• PASSAGE:
Commit 9dd0b39
authored
fix: optimize sandbox cleaning performance (#796)
* fix: optimize sandbox cleaning query performance
Split the single OR-based deletion query into two targeted queries:
1. Assigned but orphaned sandboxes — fast with Location key + NOT EXISTS
(~4.7s on prod vs 140s before)
2. Unassigned sandboxes older than 15 days — benefits from new
idx_assigned_lastaccesstime composite index
Additional changes:
- Add composite index on (Assigned, LastAccessTime) for the unassigned
query
- Fetch distinct SEName values upfront to enable the Location unique key
- Replace non-sargable days_since(LastAccessTime) with a pre-computed
threshold (LastAccessTime < NOW() - 15 days)
- Increase default batch_size from 500 to 5000
- Chunk S3 bulk deletes into groups of 1000 (S3 API limit)
* fix: split workers across both deletion query types
Half the workers prefer orphaned sandboxes first, half prefer
unassigned first. This ensures both query types make progress
concurrently instead of one starving the other.
* fix: use cursor-based pagination for sandbox deletion queries
Track the last SBId seen per worker and add SBId > cursor to each
query. This avoids re-scanning millions of already-checked rows on
every batch, turning O(total_rows) scans into O(batch_size) seeks.

• ENTRIES SUPPLIED:
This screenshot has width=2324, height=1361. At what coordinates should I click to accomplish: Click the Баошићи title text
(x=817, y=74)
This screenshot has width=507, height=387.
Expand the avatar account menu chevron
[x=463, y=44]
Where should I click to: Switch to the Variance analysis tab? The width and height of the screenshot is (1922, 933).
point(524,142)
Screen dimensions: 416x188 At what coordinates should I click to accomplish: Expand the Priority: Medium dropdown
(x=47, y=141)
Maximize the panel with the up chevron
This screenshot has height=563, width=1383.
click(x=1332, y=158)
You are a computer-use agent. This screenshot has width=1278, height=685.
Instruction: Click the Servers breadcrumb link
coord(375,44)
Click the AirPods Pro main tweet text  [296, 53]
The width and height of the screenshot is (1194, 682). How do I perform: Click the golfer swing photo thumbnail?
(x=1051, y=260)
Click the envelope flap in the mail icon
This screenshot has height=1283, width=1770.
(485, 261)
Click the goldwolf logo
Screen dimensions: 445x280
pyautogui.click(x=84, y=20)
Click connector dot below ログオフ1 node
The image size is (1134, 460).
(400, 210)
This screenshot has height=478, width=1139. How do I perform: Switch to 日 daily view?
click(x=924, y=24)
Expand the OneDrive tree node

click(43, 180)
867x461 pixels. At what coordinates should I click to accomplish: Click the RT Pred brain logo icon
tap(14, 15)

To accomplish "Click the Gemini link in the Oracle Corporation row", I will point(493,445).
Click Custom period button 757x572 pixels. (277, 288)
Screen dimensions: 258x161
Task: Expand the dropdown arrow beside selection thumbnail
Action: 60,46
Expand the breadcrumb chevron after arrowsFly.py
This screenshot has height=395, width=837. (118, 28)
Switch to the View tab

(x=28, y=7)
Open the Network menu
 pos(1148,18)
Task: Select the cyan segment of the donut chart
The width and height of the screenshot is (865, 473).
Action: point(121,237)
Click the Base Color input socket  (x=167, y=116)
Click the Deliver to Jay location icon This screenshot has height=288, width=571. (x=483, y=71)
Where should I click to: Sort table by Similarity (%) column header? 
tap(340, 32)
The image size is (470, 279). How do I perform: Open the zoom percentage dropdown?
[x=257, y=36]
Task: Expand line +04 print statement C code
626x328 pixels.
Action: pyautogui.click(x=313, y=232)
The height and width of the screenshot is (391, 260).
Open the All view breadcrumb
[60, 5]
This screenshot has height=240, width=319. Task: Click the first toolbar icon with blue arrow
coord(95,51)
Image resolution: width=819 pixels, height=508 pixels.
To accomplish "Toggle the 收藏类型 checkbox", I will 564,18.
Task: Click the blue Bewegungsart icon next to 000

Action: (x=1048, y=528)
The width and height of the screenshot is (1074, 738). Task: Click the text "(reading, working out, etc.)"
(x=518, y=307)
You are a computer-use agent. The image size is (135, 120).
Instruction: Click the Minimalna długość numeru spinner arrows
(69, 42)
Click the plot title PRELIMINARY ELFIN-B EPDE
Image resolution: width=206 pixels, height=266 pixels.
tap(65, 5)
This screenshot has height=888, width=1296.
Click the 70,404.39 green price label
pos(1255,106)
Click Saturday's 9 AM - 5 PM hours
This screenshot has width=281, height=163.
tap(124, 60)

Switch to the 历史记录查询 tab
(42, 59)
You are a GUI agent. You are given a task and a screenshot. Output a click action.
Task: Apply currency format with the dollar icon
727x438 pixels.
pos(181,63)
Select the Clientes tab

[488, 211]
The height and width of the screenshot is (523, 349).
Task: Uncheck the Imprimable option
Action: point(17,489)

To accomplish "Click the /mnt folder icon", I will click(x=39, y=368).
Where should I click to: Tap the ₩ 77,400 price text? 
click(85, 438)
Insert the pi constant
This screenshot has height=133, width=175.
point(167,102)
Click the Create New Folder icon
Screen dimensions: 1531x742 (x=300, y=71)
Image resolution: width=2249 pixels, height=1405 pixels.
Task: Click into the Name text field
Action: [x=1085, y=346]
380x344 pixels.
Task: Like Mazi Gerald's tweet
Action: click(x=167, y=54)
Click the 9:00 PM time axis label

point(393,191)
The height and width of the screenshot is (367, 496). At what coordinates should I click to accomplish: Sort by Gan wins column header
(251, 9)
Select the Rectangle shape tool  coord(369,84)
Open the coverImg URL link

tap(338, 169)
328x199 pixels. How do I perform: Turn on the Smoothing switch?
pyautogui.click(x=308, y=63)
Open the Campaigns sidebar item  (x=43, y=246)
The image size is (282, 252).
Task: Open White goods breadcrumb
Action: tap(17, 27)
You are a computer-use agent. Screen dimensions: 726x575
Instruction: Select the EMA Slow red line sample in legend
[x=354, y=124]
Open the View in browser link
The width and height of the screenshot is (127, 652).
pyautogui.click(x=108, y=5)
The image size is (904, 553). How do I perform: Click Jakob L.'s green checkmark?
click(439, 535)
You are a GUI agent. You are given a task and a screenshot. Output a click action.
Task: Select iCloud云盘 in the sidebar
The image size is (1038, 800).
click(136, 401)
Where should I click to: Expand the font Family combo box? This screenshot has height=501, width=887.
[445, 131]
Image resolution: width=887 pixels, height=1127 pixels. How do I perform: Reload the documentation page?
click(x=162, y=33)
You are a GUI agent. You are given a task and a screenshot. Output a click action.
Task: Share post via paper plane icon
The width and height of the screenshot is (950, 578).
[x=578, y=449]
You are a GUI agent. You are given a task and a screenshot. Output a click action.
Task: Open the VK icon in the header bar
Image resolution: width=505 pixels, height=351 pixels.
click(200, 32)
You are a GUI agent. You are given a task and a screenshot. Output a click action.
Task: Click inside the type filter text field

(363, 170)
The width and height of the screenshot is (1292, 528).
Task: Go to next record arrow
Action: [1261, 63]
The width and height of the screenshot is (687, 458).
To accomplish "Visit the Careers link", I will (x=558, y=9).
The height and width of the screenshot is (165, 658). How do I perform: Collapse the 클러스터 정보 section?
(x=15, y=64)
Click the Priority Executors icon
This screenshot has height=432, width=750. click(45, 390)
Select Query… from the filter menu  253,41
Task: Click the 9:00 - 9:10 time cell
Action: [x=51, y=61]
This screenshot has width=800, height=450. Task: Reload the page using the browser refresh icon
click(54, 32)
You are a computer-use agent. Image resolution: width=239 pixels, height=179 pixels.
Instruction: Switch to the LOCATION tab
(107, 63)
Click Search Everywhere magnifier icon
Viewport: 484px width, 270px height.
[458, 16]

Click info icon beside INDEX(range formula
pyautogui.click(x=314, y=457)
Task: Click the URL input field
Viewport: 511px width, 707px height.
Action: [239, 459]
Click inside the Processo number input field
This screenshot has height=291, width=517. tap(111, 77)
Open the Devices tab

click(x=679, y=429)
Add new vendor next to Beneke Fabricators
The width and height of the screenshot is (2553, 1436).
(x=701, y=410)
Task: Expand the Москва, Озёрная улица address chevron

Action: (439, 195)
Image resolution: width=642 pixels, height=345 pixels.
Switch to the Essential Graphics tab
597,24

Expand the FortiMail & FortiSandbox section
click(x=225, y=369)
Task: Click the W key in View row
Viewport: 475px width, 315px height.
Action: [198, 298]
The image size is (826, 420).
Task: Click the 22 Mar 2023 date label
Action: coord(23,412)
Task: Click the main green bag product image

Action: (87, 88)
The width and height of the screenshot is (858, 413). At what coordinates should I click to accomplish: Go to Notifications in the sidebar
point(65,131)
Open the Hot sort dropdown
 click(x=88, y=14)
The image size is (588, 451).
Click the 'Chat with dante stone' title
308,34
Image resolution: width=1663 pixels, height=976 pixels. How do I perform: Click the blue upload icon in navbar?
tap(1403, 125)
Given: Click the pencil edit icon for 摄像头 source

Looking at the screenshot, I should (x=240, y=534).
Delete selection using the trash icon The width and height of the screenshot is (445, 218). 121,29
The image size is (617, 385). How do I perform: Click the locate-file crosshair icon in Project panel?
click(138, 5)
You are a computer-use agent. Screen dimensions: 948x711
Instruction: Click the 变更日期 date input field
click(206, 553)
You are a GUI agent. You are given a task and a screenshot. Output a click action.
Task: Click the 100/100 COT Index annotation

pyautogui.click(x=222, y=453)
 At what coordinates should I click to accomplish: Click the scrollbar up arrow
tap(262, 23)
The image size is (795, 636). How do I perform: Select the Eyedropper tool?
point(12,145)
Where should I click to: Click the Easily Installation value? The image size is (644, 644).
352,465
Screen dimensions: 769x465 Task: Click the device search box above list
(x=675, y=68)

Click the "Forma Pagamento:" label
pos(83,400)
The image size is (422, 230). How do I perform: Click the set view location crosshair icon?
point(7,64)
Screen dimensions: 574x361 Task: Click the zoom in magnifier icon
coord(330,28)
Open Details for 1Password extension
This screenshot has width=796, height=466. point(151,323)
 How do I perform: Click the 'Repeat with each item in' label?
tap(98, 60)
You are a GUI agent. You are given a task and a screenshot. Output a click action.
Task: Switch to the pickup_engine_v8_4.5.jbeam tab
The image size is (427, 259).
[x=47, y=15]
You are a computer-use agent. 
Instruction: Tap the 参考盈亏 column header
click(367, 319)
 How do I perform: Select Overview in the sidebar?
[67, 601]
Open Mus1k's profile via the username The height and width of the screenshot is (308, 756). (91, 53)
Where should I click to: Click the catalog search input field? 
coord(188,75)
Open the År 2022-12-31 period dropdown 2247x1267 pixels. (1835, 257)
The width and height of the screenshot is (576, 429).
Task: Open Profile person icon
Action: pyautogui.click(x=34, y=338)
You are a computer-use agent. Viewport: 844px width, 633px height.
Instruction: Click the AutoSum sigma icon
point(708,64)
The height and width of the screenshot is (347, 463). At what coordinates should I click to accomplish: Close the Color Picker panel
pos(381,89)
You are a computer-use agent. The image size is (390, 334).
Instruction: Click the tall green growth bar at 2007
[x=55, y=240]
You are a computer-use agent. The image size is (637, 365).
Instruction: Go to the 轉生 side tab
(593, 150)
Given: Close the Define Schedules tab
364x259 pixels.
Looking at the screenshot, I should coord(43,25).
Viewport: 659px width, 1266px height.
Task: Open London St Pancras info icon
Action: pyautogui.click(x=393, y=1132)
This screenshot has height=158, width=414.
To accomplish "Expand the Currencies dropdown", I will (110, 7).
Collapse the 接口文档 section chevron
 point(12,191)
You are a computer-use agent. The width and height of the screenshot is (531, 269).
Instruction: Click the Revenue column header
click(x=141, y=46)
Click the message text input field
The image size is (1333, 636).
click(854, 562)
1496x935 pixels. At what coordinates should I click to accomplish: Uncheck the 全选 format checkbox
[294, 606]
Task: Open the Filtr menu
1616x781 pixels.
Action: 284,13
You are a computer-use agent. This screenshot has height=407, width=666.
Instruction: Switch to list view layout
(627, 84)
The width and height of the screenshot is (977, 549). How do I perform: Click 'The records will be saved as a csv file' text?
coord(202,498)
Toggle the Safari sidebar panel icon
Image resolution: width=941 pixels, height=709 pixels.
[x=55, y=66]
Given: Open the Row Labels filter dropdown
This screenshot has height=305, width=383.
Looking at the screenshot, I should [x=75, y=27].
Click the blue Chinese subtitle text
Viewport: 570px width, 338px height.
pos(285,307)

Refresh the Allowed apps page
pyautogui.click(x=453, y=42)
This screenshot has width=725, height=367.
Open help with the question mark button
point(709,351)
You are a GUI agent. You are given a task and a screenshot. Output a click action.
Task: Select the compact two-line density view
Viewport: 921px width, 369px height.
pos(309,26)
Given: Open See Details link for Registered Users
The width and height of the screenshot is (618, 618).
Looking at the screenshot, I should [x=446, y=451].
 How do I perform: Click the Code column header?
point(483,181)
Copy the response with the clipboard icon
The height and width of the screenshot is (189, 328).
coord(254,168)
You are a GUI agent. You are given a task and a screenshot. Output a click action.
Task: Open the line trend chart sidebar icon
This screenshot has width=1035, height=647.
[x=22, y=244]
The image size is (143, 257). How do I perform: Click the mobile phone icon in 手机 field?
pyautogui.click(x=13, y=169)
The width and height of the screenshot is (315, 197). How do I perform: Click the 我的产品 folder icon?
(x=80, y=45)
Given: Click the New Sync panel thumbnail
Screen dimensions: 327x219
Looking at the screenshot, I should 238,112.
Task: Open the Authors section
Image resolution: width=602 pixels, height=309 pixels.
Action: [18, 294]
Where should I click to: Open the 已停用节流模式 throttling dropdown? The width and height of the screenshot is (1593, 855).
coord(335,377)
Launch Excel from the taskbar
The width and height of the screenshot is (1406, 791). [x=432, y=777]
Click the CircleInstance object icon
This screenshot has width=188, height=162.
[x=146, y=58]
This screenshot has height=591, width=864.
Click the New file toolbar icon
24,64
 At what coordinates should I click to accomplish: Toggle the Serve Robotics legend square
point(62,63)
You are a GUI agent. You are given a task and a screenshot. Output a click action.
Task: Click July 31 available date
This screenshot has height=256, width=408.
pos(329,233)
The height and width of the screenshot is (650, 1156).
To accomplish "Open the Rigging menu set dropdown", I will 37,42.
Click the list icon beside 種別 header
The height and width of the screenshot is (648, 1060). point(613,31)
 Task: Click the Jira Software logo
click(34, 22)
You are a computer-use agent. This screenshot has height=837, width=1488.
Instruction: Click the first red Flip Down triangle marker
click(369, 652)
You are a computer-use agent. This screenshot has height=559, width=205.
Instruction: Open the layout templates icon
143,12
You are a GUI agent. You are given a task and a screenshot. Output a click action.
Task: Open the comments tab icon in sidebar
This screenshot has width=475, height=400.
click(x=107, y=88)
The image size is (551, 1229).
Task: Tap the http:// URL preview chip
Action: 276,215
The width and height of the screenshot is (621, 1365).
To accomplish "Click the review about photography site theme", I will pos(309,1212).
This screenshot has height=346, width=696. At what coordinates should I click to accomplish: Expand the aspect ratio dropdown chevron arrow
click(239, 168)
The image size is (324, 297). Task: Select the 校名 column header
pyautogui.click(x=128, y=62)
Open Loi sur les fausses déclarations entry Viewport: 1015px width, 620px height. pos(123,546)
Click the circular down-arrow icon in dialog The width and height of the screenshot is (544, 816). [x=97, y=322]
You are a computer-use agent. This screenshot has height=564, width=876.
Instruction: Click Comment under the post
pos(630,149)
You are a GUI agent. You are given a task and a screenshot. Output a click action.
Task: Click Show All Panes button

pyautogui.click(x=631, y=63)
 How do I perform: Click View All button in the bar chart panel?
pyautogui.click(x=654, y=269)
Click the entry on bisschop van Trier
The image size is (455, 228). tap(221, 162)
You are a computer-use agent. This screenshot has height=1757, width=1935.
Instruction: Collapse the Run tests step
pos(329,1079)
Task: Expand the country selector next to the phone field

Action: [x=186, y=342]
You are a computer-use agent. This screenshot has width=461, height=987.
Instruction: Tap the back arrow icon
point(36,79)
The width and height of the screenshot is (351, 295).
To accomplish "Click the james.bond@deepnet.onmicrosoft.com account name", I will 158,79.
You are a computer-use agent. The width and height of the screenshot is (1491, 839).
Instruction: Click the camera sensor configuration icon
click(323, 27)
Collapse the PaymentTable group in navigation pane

• TASKS TO CARRY OUT:
**1.** In the commit message, what is the new default batch_size?
**2.** In the entries, copy out the lines from the one containing "Open the Campaigns" up to and including the one containing "click(x=162, y=33)".

• REPLIES:
**1.** 5000, up from 500.

**2.**
Open the Campaigns sidebar item  (x=43, y=246)
The image size is (282, 252).
Task: Open White goods breadcrumb
Action: tap(17, 27)
You are a computer-use agent. Screen dimensions: 726x575
Instruction: Select the EMA Slow red line sample in legend
[x=354, y=124]
Open the View in browser link
The width and height of the screenshot is (127, 652).
pyautogui.click(x=108, y=5)
The image size is (904, 553). How do I perform: Click Jakob L.'s green checkmark?
click(439, 535)
You are a GUI agent. You are given a task and a screenshot. Output a click action.
Task: Select iCloud云盘 in the sidebar
The image size is (1038, 800).
click(136, 401)
Where should I click to: Expand the font Family combo box? This screenshot has height=501, width=887.
[445, 131]
Image resolution: width=887 pixels, height=1127 pixels. How do I perform: Reload the documentation page?
click(x=162, y=33)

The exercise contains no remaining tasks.